- Provided entries:
+ + + + +
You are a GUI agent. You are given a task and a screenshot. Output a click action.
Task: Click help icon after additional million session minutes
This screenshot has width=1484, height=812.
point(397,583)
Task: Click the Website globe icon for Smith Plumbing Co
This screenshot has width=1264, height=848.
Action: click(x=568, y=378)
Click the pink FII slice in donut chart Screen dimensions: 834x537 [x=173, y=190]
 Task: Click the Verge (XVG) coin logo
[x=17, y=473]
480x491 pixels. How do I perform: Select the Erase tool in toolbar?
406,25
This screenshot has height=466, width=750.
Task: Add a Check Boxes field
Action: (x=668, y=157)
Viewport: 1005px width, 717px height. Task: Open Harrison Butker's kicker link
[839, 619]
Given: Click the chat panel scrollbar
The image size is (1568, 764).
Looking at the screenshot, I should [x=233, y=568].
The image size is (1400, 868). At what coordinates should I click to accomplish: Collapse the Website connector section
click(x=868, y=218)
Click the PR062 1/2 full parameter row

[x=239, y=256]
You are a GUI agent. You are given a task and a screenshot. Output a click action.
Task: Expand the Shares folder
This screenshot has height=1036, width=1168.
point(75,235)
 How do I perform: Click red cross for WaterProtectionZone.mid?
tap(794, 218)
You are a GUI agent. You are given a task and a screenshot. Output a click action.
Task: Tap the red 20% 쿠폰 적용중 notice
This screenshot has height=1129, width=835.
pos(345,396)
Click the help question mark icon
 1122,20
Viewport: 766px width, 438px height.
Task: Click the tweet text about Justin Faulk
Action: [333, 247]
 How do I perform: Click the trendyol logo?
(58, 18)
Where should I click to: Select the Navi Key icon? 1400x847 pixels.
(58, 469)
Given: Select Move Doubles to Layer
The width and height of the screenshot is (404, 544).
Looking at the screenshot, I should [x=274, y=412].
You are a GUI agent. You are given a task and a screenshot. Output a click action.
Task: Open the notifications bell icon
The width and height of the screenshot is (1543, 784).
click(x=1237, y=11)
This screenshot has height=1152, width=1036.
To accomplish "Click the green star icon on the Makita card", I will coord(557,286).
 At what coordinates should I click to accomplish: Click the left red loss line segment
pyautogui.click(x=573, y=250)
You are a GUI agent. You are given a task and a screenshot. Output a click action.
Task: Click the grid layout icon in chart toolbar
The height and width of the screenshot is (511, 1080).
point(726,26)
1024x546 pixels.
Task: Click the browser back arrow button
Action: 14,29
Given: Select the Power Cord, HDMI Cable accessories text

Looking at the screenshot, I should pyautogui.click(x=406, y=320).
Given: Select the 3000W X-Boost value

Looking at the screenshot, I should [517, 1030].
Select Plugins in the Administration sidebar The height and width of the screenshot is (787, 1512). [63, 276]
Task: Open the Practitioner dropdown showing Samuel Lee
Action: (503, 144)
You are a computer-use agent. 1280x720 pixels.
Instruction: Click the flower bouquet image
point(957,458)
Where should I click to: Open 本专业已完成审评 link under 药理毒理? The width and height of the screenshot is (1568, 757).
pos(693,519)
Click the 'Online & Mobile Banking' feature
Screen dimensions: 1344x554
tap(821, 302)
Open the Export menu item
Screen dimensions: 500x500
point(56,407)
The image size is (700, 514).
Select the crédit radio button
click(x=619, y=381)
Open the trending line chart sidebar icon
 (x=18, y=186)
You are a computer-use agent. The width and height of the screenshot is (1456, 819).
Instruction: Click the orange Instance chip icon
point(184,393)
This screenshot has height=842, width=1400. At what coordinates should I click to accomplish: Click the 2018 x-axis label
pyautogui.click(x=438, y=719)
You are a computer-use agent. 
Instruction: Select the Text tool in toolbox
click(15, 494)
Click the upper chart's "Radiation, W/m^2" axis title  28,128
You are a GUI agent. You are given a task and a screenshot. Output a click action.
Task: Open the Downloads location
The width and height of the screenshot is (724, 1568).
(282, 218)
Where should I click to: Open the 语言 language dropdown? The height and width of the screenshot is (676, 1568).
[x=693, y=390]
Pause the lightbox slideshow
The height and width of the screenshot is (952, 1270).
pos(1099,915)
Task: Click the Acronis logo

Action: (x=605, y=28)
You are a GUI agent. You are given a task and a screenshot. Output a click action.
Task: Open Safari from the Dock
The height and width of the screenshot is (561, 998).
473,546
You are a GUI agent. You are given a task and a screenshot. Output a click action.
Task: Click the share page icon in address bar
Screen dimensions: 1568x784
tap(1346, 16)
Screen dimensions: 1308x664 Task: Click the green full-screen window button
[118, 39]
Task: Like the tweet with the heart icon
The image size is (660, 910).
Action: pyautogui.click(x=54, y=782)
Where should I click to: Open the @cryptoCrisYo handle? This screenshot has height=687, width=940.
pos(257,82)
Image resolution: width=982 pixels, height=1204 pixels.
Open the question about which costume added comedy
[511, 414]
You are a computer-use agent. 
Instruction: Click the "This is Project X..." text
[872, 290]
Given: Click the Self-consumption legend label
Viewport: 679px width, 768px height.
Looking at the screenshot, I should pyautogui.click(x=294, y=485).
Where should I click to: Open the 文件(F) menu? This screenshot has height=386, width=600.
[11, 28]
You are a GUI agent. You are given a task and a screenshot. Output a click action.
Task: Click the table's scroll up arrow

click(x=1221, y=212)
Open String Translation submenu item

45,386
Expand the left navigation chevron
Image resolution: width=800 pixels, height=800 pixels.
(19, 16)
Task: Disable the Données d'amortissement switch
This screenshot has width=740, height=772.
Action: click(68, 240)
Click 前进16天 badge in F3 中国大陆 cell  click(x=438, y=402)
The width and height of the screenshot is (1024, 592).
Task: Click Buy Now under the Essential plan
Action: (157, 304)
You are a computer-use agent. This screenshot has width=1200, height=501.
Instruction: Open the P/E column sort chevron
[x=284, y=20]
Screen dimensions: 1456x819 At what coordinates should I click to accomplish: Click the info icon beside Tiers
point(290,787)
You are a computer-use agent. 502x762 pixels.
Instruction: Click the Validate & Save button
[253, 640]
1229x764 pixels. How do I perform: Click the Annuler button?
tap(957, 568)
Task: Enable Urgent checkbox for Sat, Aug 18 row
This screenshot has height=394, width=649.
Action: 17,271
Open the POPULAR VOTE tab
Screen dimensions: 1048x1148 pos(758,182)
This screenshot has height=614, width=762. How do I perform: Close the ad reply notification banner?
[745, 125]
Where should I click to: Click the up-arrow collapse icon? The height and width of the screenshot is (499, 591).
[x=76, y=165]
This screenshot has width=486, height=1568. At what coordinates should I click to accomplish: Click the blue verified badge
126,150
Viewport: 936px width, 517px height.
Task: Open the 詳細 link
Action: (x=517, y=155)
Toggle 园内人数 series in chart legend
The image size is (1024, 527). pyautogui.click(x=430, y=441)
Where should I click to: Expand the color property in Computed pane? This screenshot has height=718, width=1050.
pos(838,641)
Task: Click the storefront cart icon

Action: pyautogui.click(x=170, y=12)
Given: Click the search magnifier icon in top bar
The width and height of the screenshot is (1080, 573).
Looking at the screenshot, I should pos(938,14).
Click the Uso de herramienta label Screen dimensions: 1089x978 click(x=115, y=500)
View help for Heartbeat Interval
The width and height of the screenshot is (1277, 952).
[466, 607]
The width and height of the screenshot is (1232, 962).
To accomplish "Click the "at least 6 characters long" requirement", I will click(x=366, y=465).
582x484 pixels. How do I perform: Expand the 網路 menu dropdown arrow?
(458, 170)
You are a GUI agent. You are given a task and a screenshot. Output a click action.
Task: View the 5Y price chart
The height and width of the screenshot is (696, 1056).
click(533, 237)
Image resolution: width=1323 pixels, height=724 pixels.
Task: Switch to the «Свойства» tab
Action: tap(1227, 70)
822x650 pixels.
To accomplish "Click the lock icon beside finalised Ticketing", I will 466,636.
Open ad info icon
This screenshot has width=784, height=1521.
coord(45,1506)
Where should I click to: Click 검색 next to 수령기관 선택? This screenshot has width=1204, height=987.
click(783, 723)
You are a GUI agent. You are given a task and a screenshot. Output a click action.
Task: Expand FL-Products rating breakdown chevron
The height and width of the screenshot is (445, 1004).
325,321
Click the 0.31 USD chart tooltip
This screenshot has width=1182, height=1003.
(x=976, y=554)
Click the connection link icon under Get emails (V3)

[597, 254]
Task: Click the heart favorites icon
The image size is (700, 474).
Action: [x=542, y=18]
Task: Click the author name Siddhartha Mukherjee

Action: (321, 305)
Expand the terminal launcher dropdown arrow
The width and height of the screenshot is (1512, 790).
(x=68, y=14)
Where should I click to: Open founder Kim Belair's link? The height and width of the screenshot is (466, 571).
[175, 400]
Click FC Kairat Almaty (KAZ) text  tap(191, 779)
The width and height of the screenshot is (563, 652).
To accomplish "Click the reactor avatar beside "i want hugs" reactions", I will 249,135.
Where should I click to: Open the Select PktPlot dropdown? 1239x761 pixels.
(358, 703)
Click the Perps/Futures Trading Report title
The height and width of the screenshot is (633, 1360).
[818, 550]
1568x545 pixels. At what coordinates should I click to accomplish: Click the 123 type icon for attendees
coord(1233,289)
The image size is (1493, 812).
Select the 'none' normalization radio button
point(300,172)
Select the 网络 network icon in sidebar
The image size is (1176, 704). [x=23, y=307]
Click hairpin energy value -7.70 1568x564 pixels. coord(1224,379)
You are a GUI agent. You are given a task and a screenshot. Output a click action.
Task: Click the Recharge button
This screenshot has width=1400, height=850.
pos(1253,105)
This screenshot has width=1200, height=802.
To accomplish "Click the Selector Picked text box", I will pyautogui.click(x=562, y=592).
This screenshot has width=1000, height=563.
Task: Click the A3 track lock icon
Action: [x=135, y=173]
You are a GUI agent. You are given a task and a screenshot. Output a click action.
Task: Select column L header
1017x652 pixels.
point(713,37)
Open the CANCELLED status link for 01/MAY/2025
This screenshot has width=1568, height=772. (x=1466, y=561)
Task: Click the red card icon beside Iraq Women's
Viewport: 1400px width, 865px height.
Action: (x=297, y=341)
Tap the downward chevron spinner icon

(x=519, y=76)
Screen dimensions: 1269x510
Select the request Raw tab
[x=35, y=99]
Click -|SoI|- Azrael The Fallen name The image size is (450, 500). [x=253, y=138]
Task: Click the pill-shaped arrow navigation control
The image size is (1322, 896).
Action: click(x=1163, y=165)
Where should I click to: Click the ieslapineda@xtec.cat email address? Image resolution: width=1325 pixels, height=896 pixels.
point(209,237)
+ + + + +
- Work to complete: Copy every line of the listing containing the string "title".

- Answer to the exercise:
Click the upper chart's "Radiation, W/m^2" axis title  28,128
Click the Perps/Futures Trading Report title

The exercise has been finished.